Você e o Carlos Alberto Sion tiveram uma boa química em estúdio?
O disco foi bem realizado, musicalmente falando. Nomes de categoria internacional, como o tecladista Patrick Moraz, que tinha substituído Rick Wakeman no Yes, e os geniais brasileiros Dominguinhos, Altamiro Carrilho, Paulo Moura, Bezerra da Silva e Sérgio Dias Baptista abrilhantaram e rechearam o álbum com seus talentos geniais.

Como Patrick Moraz e Sérgio Dias foram parar em seu disco?
Foram convidados pelo produtor, que mantinha contato com eles. Para mim, foi uma felicidade ter tantos músicos de prestígio. E curiosamente a própria imprensa da época não deu o devido valor, só porque era meu álbum, o álbum de um nordestino estreante mostrando essa pegada psicodélica, política e social. Se fosse algum compositor do Sul ou da moda, falariam tudo! Se não falaram, perderam a oportunidade, e hoje não dá mais para se arrepender.

“Avôhai” foi a primeira música sua que ouviu tocar no rádio. Descreva a experiência.

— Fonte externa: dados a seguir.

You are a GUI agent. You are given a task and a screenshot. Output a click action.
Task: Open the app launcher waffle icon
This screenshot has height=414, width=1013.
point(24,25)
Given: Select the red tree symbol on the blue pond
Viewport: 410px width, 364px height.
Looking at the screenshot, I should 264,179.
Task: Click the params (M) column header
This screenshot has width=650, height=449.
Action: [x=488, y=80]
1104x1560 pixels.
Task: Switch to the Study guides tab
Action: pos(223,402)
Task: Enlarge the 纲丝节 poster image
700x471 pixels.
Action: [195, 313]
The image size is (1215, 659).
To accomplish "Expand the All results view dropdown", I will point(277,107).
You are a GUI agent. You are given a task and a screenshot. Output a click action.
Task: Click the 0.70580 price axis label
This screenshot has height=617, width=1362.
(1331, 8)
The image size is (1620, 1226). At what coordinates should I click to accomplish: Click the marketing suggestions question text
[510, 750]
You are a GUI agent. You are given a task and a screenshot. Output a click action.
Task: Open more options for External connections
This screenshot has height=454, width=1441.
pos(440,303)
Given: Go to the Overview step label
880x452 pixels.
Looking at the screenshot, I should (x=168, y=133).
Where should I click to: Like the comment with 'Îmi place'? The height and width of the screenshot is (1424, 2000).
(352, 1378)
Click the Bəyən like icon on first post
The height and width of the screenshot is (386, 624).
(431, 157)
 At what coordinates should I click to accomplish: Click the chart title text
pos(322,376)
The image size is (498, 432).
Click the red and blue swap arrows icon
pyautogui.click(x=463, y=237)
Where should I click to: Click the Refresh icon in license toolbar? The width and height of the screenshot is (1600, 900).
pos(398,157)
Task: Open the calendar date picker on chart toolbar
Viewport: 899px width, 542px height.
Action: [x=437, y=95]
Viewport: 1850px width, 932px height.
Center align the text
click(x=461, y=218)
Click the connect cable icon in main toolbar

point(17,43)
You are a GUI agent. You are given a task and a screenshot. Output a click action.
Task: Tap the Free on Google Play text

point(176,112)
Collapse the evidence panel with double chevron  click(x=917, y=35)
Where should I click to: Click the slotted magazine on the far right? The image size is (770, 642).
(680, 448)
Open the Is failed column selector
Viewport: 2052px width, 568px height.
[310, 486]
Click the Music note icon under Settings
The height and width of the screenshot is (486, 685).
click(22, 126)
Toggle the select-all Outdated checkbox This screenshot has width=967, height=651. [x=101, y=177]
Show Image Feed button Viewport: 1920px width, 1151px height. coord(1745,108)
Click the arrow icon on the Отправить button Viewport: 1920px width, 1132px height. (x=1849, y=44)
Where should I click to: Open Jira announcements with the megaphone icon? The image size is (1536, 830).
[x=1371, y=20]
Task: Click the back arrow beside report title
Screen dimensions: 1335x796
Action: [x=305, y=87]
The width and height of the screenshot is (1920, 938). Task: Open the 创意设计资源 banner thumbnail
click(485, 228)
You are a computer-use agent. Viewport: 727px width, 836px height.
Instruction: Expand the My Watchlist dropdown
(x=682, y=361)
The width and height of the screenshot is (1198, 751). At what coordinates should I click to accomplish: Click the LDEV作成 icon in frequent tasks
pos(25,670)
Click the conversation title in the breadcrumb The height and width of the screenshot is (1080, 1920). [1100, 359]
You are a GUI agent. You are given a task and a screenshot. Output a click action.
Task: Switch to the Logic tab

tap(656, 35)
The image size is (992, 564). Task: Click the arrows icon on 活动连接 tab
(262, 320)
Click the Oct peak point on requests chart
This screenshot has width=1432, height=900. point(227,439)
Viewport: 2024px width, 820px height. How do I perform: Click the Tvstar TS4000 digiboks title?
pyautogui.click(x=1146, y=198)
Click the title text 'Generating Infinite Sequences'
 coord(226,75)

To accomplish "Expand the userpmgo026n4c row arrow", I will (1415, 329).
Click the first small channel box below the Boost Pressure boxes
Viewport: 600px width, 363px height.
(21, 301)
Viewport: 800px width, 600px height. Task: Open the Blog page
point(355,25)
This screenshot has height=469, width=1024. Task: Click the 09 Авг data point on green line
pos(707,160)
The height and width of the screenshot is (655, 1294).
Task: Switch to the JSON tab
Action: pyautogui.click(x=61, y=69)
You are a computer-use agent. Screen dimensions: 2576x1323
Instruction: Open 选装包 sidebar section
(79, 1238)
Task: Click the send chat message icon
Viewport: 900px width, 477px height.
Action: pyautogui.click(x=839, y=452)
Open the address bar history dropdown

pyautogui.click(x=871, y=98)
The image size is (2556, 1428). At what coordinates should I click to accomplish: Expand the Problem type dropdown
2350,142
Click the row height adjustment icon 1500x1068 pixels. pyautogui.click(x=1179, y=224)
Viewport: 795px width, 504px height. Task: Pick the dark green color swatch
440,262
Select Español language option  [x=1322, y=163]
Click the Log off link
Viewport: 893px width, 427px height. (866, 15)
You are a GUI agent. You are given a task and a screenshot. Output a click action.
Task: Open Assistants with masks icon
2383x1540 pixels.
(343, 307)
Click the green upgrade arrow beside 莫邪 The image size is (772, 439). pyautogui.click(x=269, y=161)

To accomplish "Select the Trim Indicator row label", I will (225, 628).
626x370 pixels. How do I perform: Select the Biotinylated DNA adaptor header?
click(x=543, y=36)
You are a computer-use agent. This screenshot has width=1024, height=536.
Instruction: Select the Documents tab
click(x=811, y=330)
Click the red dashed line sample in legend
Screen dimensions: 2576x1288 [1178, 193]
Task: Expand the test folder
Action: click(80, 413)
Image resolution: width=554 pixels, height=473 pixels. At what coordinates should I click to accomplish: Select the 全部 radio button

Foi inesquecível, como é para todo artista/compositor que ouve uma música sua pela primeira vez no rádio! Isso também aconteceu com Beatles e todo artista da época. Tinha esse impacto quando se ouvia sua criação musical soando do alto-falante de um táxi. O táxi era um desses amarelos – como diriam os Mamonas Assassinas, uma Brasília amarela – e eu estava indo para o aeroporto do Galeão, numa de minhas cansativas maratonas para divulgar o disco. Foi lindo! Valeu a pena a emoção desse momento!